ADR-0615: Fast NR Pre-Scoring for CRF Bisect Acceleration¶

Status: Proposed
Date: 2026-05-19
Deciders: lusoris
Tags: ai, planning, vmaf-tune

Context¶

Full-reference VMAF (FR VMAF) requires decoding both reference and distorted YUV, then running 6 feature extractors frame-by-frame. On a 10-second HD shot a single FR VMAF call takes 2–5 seconds on CPU. The Phase B bisect makes 5–8 calls per shot; a 500-shot title costs 10,000–20,000 VMAF-seconds of scoring. The in-tree nr_metric_v1.onnx model scores the distorted stream alone, with no reference decode, and runs in <200 ms per shot.

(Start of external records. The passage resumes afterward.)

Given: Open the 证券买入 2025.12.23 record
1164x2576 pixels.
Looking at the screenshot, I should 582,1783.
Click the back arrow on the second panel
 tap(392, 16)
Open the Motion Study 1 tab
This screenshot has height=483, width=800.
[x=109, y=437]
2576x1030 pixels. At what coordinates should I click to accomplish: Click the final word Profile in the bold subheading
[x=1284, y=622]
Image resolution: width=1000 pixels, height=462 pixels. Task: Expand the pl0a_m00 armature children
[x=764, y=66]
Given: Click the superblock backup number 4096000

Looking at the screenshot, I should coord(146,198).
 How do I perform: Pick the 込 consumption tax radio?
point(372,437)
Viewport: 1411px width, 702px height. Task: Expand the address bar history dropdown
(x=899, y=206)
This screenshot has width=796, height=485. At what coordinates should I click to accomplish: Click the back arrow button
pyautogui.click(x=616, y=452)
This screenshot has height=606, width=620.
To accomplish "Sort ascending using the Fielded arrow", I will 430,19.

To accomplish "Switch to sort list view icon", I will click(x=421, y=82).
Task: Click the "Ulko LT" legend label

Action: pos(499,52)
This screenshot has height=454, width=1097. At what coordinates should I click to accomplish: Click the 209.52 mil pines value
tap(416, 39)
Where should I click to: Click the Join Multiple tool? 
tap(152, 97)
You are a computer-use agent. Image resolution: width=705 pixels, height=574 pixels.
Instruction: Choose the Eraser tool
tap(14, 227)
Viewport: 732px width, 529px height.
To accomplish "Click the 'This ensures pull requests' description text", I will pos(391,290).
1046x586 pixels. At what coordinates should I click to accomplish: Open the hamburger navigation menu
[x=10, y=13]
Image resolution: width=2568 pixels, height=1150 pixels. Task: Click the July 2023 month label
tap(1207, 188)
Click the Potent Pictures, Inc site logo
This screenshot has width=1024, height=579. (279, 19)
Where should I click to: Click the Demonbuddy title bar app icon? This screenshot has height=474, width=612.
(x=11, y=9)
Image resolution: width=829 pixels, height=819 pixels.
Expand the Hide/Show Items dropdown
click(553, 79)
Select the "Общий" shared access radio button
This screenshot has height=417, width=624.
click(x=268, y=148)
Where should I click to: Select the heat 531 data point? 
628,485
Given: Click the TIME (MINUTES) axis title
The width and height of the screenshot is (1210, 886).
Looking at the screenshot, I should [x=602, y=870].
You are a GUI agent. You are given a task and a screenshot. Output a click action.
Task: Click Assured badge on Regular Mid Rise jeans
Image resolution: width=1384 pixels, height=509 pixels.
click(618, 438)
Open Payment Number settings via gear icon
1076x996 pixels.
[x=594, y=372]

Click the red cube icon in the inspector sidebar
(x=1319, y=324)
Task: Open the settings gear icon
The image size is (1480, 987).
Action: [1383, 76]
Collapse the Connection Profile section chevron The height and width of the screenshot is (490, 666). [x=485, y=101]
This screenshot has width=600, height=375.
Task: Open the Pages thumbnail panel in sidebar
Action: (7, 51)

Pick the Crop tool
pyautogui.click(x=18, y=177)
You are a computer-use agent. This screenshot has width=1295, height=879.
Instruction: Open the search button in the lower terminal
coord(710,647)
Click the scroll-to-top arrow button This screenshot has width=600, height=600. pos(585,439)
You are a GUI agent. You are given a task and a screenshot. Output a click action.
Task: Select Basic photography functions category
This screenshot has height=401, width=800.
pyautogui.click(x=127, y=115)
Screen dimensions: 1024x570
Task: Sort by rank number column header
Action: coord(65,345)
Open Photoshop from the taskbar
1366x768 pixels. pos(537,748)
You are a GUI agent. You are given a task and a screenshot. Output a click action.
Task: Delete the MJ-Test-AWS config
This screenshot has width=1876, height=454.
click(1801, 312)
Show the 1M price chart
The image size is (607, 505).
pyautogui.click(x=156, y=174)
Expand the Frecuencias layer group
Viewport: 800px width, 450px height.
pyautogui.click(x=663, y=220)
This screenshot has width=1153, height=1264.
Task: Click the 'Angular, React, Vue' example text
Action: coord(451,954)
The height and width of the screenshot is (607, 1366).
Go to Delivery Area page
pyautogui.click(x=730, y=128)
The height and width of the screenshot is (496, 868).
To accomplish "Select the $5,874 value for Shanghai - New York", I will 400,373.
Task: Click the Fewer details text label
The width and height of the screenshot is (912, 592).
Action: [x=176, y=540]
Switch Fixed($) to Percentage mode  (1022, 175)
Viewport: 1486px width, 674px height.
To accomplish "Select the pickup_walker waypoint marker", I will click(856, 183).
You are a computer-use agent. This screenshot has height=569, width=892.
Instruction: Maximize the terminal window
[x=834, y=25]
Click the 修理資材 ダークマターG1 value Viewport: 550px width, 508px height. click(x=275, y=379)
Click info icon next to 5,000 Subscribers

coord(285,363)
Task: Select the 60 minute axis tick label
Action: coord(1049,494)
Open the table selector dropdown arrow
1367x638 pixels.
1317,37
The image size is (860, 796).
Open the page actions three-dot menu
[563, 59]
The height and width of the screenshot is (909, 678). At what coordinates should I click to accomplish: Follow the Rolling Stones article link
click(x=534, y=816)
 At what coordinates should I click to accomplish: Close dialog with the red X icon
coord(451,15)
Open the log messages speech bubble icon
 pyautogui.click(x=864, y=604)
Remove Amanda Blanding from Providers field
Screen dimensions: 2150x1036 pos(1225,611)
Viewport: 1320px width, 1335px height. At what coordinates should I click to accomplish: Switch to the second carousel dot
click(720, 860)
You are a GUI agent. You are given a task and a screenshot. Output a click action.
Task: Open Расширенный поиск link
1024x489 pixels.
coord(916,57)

Using it as a coarse proxy for early bisect iterations can cut wall-time substantially.

Decision¶

We will implement an NR-early-elimination strategy (Research 0611 Option B): at each bisect midpoint, compute the NR score. If |NR - target| > δ_fast (calibrated threshold, default 8 VMAF), skip the FR call and proceed in the NR-implied direction. If within the uncertainty zone, pay the FR cost. The threshold δ_fast is calibrated on the Netflix corpus via a fit of vmaf_fr ≈ f(vmaf_nr), with δ_fast = 2σ of the residual. An NRProxyBackend class is added to score_backend.py to encapsulate this logic; the seam is the existing backend selector.

Alternatives considered¶

Option	Pros	Cons	Why not chosen
A — NR-only bisect + FR confirm on final CRF	Maximum speedup (3–6×)	Risk of selecting wrong CRF on NR-biased content	Correctness risk too high without calibration validation
B — NR early elimination (chosen)	Correct by construction at boundary; 2–4× speedup	Two-model invocation; requires calibrating δ_fast	—
C — conformal-calibrated NR threshold	Principled UQ; lowest false-pass rate	1–2 weeks extra for conformal calibration	Deferred as V2 upgrade path
D — bitstream-feature NR (no decode)	5–10× speedup	Encoder-specific parsers; non-portable	Significant engineering; deferred

Consequences¶

Positive: 2–4× bisect wall-time reduction on in-domain content; directly enables the DO (ADR-0613) and per-shot ABR (ADR-0614) items whose O(candidates) inner loops become tractable.
Negative: Two-model inference adds ~200 ms overhead on shots where FR would have been sufficient; calibration requires a one-time corpus sweep.
Neutral / follow-ups: δ_fast must be documented in model/tiny/nr_metric_v1.json as a new calibration_threshold field. Conformal upgrade (Option C) is a natural V2.

Dependencies¶

model/tiny/nr_metric_v1.onnx — in-tree; no new model required.
tools/vmaf-tune/src/vmaftune/score_backend.py — integration point.
Netflix corpus (.workingdir2/netflix/) — for calibration sweep.

Implementation phases¶

Phase	Description	Effort
P1	`NRProxyBackend` in `score_backend.py`; unit tests with stub NR model	1 day
P2	Calibration sweep script against Netflix corpus; compute and record `δ_fast`	1 day
P3	Wire `NRProxyBackend` into Phase B bisect as opt-in `--fast-nr` flag	0.5 day
P4	Docs `docs/usage/vmaf-tune-fast-nr.md`	0.5 day

Total estimate: 3 days.

References¶

Research digest: docs/research/0611-fast-nr-prescoring-research.md.
model/tiny/nr_metric_v1.onnx, model/tiny/nr_metric_v1.json.
tools/vmaf-tune/src/vmaftune/score_backend.py, bisect.py.
tools/vmaf-tune/src/vmaftune/conformal.py — future conformal upgrade path.
Source: per user direction (roadmap planning session 2026-05-19).